An interview with Shearsmith and Pemberton was published on the British comedy website Chortle.co.uk after Inside No. 9 won the Chortle Award for best TV show in 2015. The pair were asked if they would ever consider writing an episode with a happy ending. Pemberton responded by saying that "Last Gasp" had "quite a happy ending and people hated that one!" Similarly, Shearsmith suggested that "people are disappointed if we don't deliver something horrible".

===Viewing figures===
Based on overnight viewing figures, "Last Gasp" drew a lower viewership than any previous episode of Inside No. 9, with 872,000 viewers. In most UK listings, it was preceded by Line of Duty (series 2, episode 3: "Behind Bars"), which drew 2.2 million viewers (9.7% of the audience). However, the following episode of Inside No. 9, "The Understudy", drew a lower number of viewers still, with 720,000 viewers.

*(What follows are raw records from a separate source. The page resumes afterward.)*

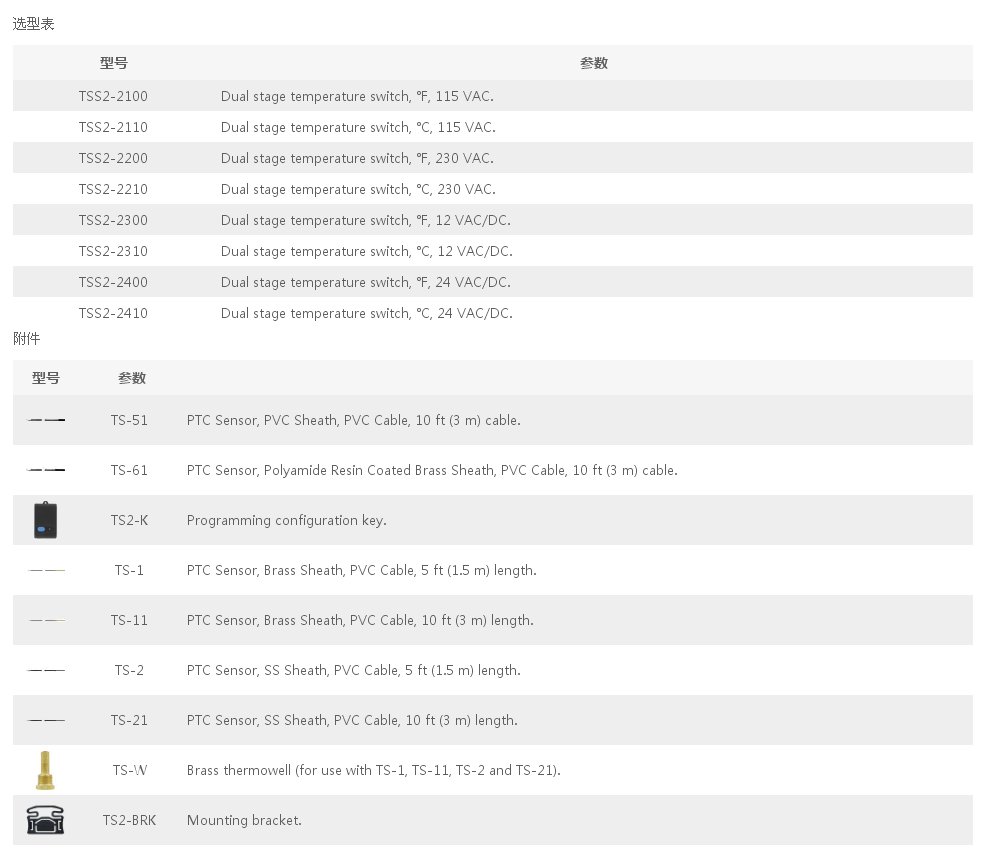Click the TS-W brass thermowell icon

pyautogui.click(x=45, y=770)
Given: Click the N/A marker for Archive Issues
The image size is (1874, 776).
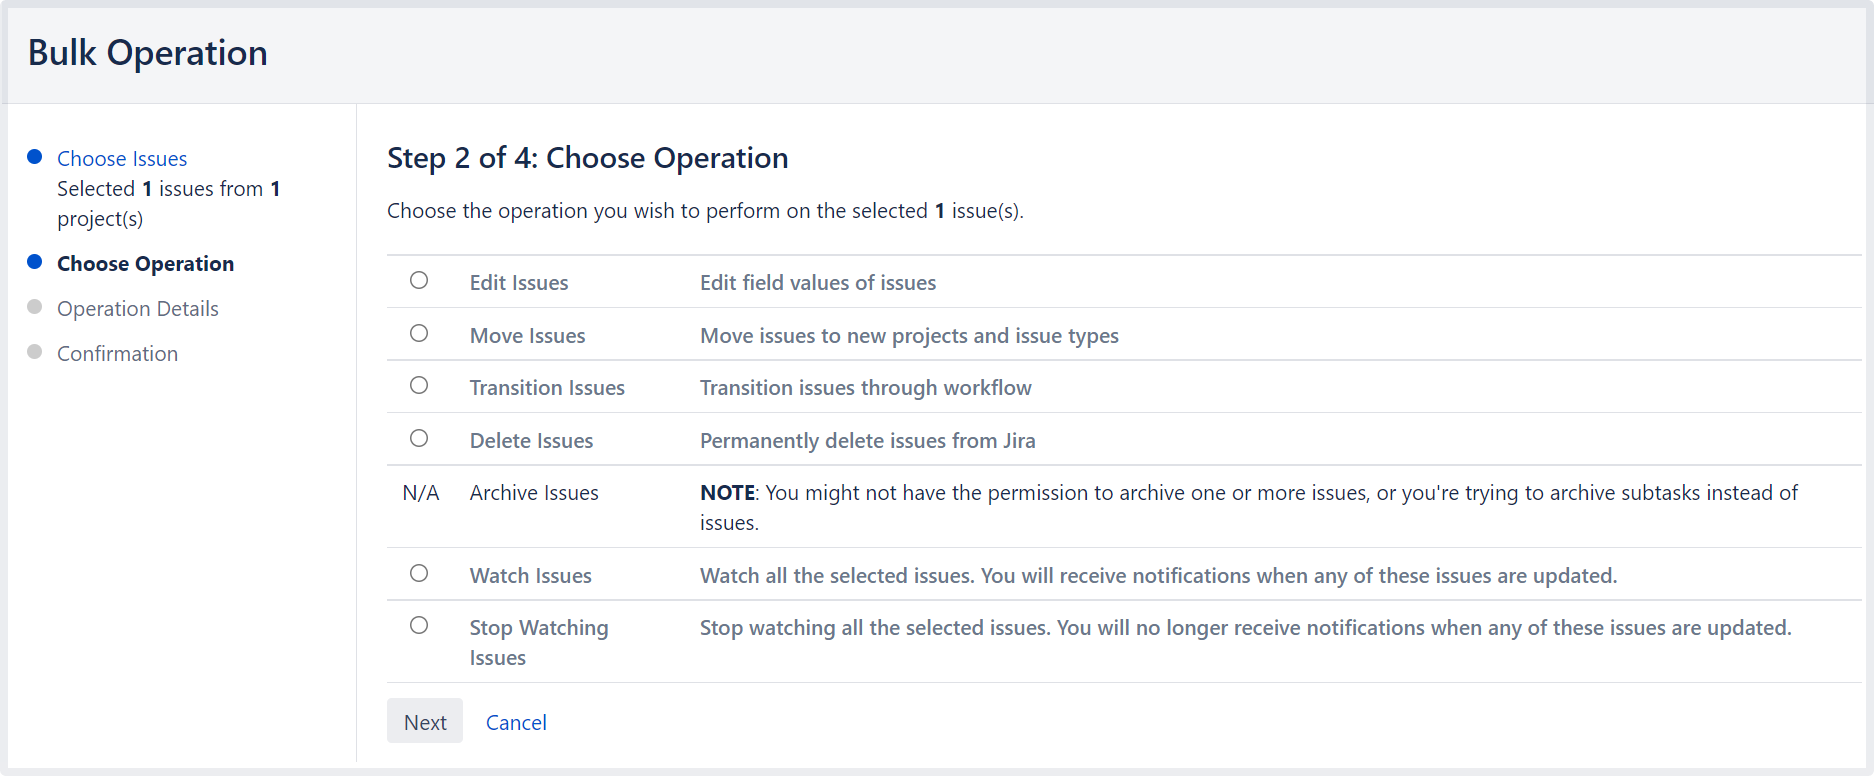Looking at the screenshot, I should (x=420, y=493).

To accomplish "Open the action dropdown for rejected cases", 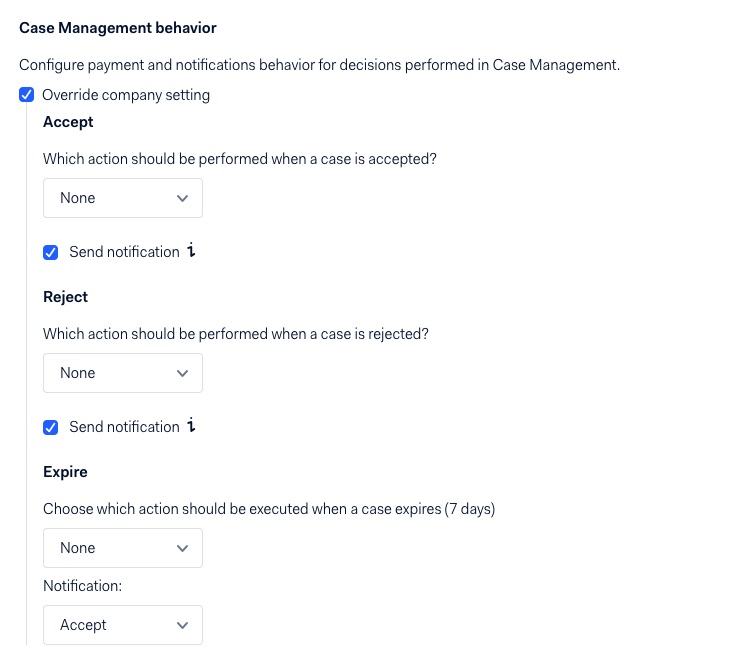I will 123,373.
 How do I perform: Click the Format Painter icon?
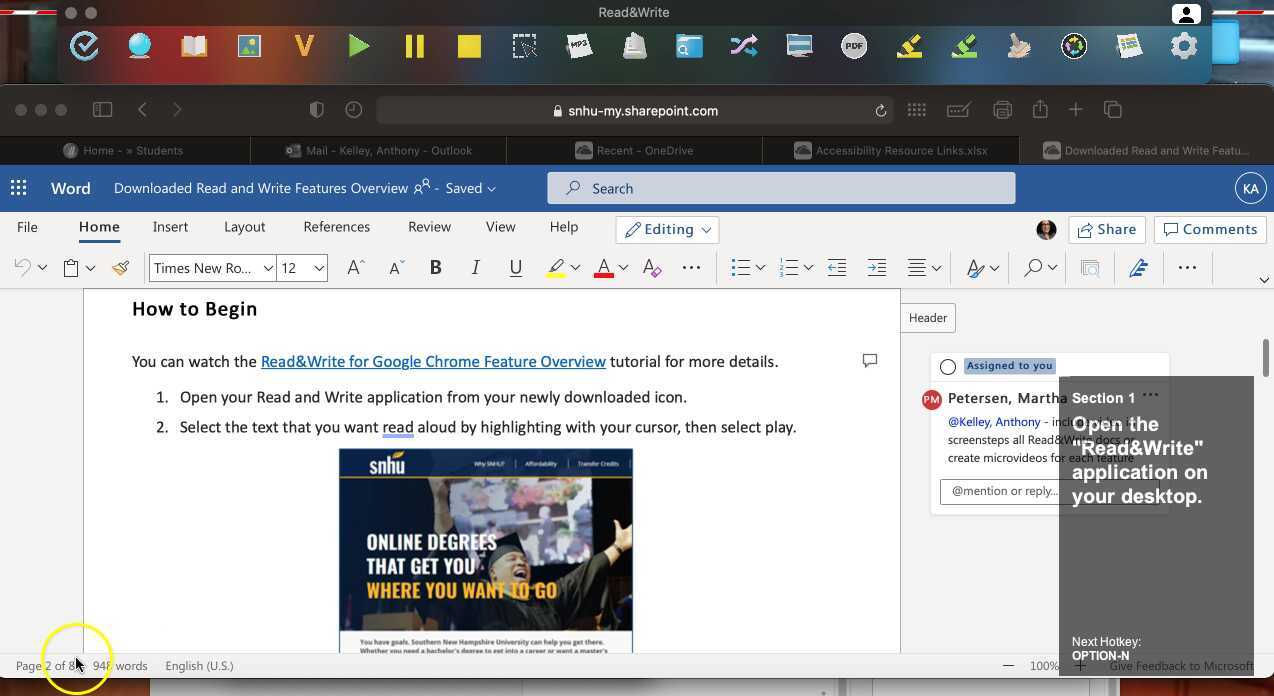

The final episode of the first series, "The Harrowing", saw an increase in viewing figures, leaving "Last Gasp" with the second-lowest viewership of the series, below the series average of 904,000 people, and the slot average of 970,000 people.

==Charity auction==
Pemberton listed a balloon containing his breath that had appeared on "Last Gasp" on eBay. Listed with the balloon was a copy of the episode's poster signed by Pemberton and Shearsmith. The auction was held to raise money for Give It Up, a Sport Relief charity founded by the comedian Russell Brand to help those recovering from alcoholism and drug addiction. The winning bid on the auction was for £265.00.